■ **EXCERPT**:
----
So how do you remember which months are which. This chart on Wikipedia is kinda cool and I don’t know why I didn’t know this before. But, Sigh, I didn’t. Now months, the word, came from the Egyptian God Monthu, was a falcon-god of war,  an ancient god, his name meaning nomad, originally a manifestation of the scorching effect of the sunRa. So that kinda makes sense. The war god, nomadic, having different names as the sun travels across the sky.

 

weather….

…what was it Mark Twain said? Every one complains about the weather, nobody does anything about it. Well. That was then. This is now. And now when it rains, what you hear is, ‘we needed that.’ Seriously? My back yard grass is green because it’s molding. Even the dogs have a problem going out there and pooping on the wet grass. And, who’s going to not agree? The dogs are right. It’s yucky. And, yet. My darling adorable husband continues to water the yard. The sprinklers are set for 6 minutes every Monday, Wednesday and Friday. I say, God is providing the water free of charge, turn off the sprinklers. But no.

Then there’s the puppies.  Missy, pictured, in her Thunder Shirt. Because when it storms we may be watering outside but inside she’s in the closet. I think the shirt holds her bones and skin together,  otherwise it would all just fall apart because of the shaking. Must be the ears. Because I feel certain Missy can hear the thunder in Virginia and we’re about a hundred plus miles from the next state.
----
■ **AVAILABLE DATA**:
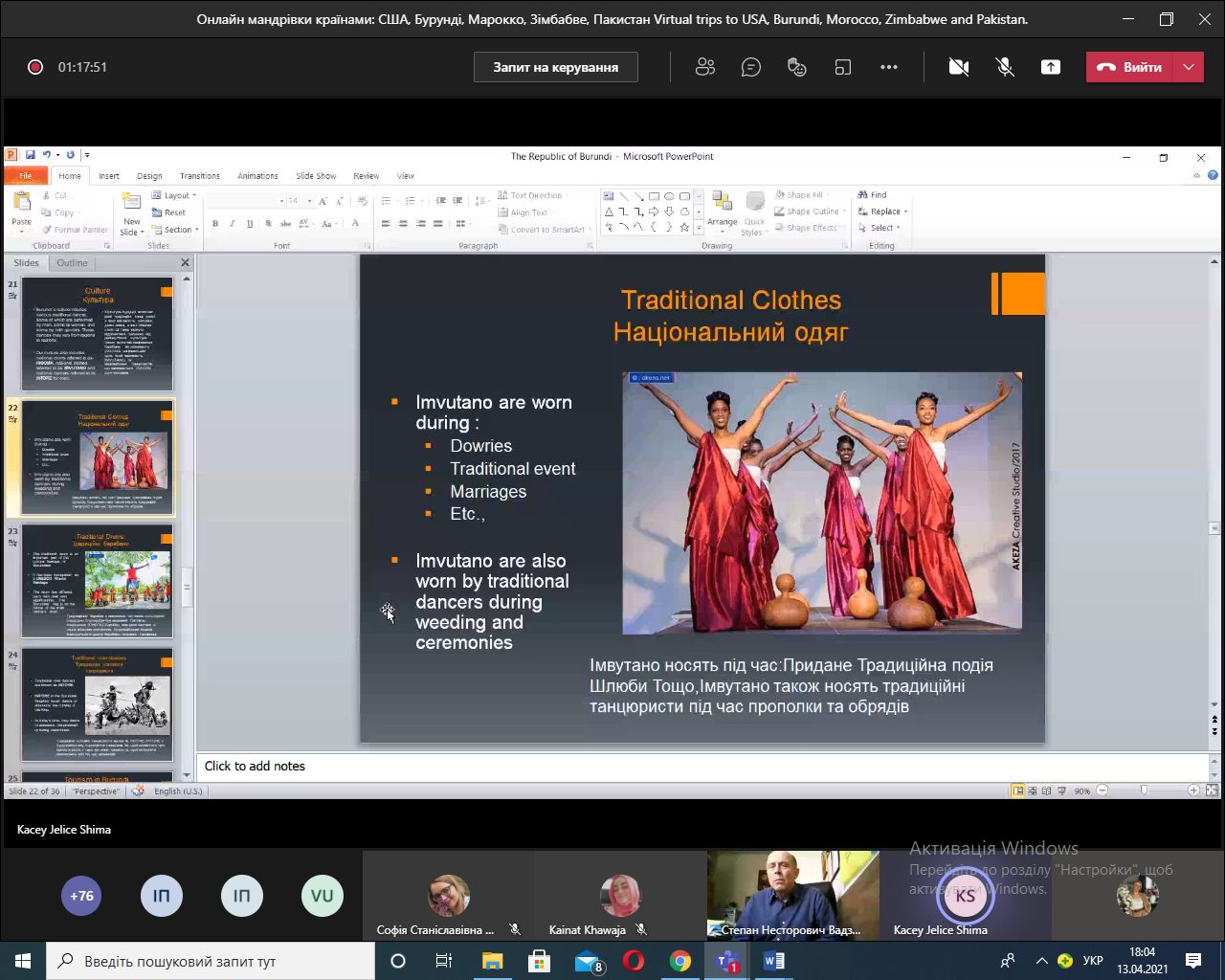The image size is (1225, 980).
Task: Click the Запит на керування button
Action: pos(555,67)
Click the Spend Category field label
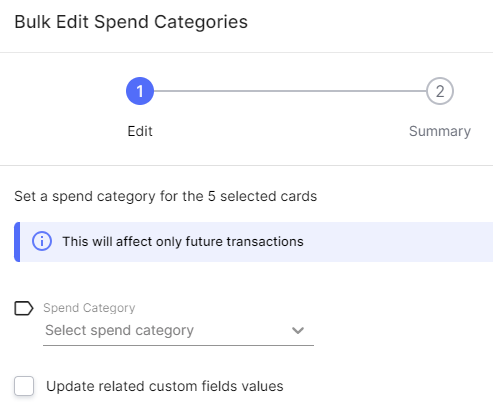This screenshot has width=493, height=417. [x=89, y=308]
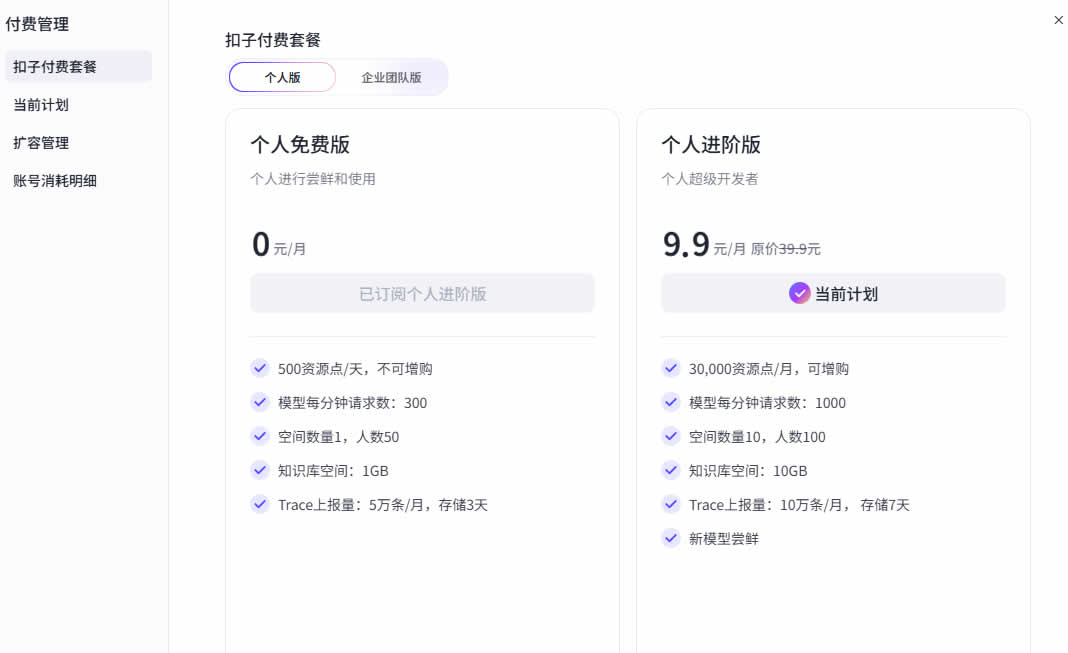Image resolution: width=1068 pixels, height=653 pixels.
Task: Open 账号消耗明细 in the sidebar
Action: pyautogui.click(x=55, y=181)
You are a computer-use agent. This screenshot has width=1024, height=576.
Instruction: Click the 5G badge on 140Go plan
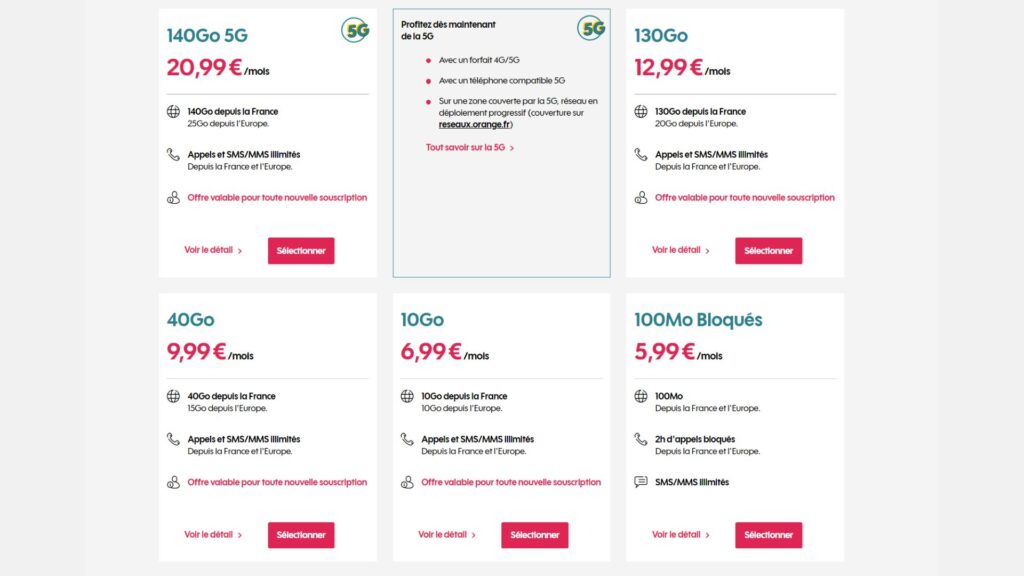(x=355, y=30)
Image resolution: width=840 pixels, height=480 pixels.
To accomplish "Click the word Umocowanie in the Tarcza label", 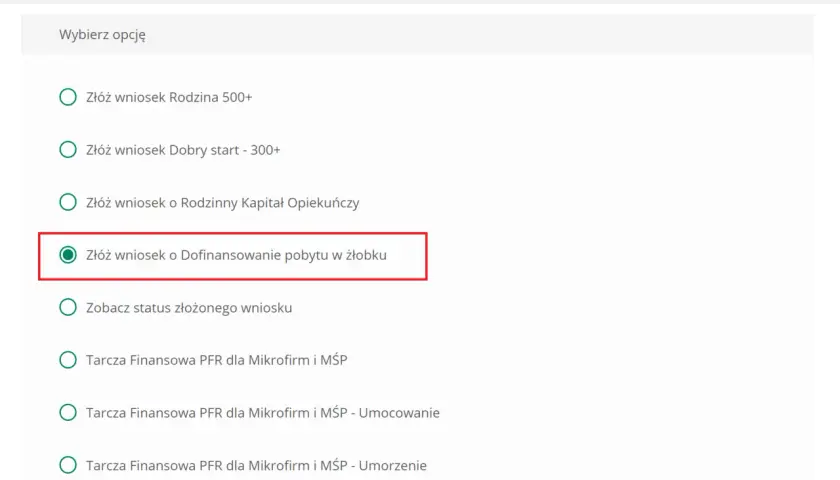I will click(399, 413).
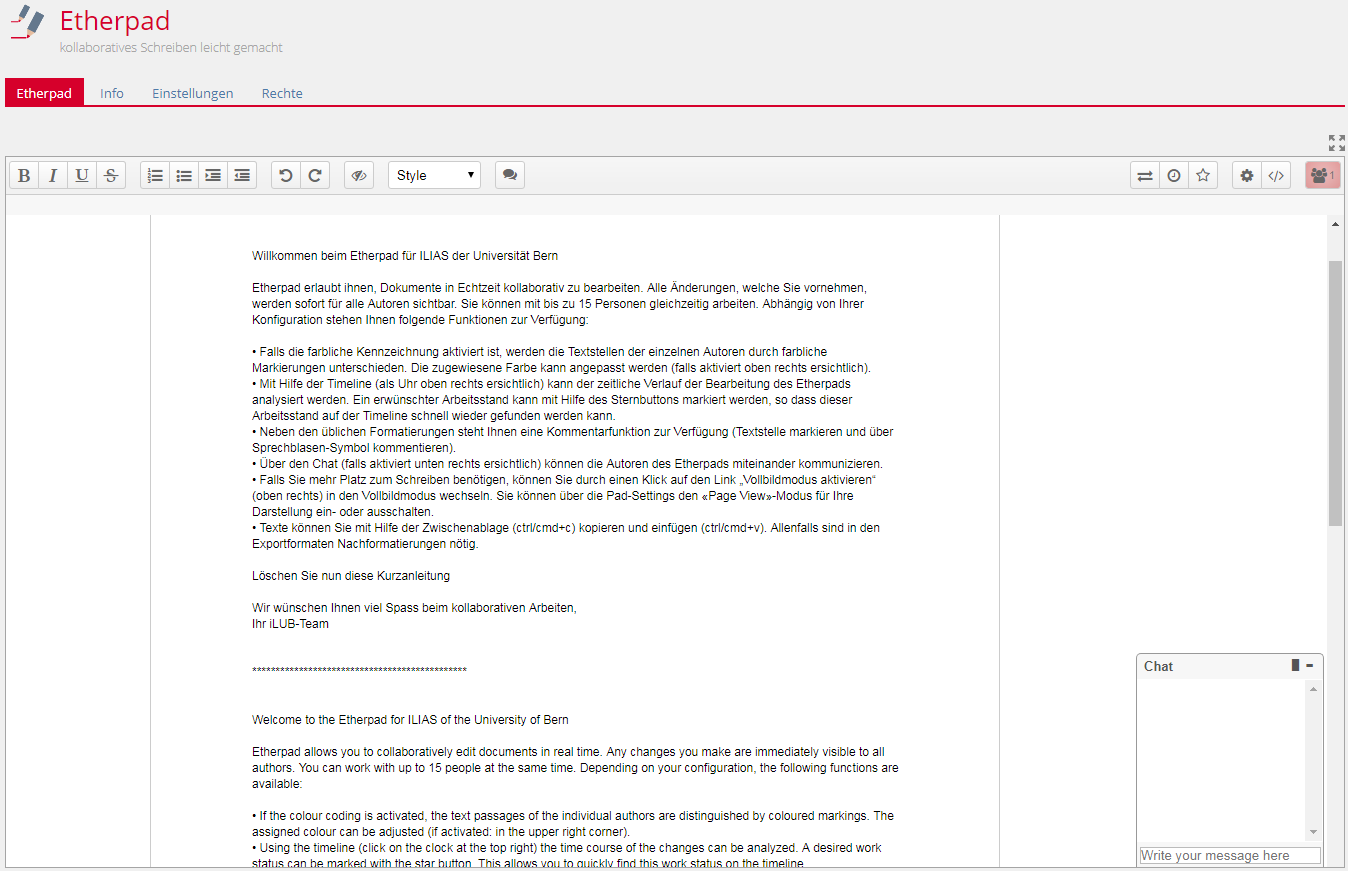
----
■ **QUESTIONS ON THE MATERIAL**:
(a) Which days of the week does the excerpt give for the sprinkler schedule?
(b) Reproduce the excerpt word for word between "So how do you" and "across the sky.", inclusive.
The rows play no part in the work that follows.

■ **RESPONSES IN ORDER**:
(a) Monday, Wednesday, Friday

(b)
So how do you remember which months are which. This chart on Wikipedia is kinda cool and I don’t know why I didn’t know this before. But, Sigh, I didn’t. Now months, the word, came from the Egyptian God Monthu, was a falcon-god of war,  an ancient god, his name meaning nomad, originally a manifestation of the scorching effect of the sunRa. So that kinda makes sense. The war god, nomadic, having different names as the sun travels across the sky.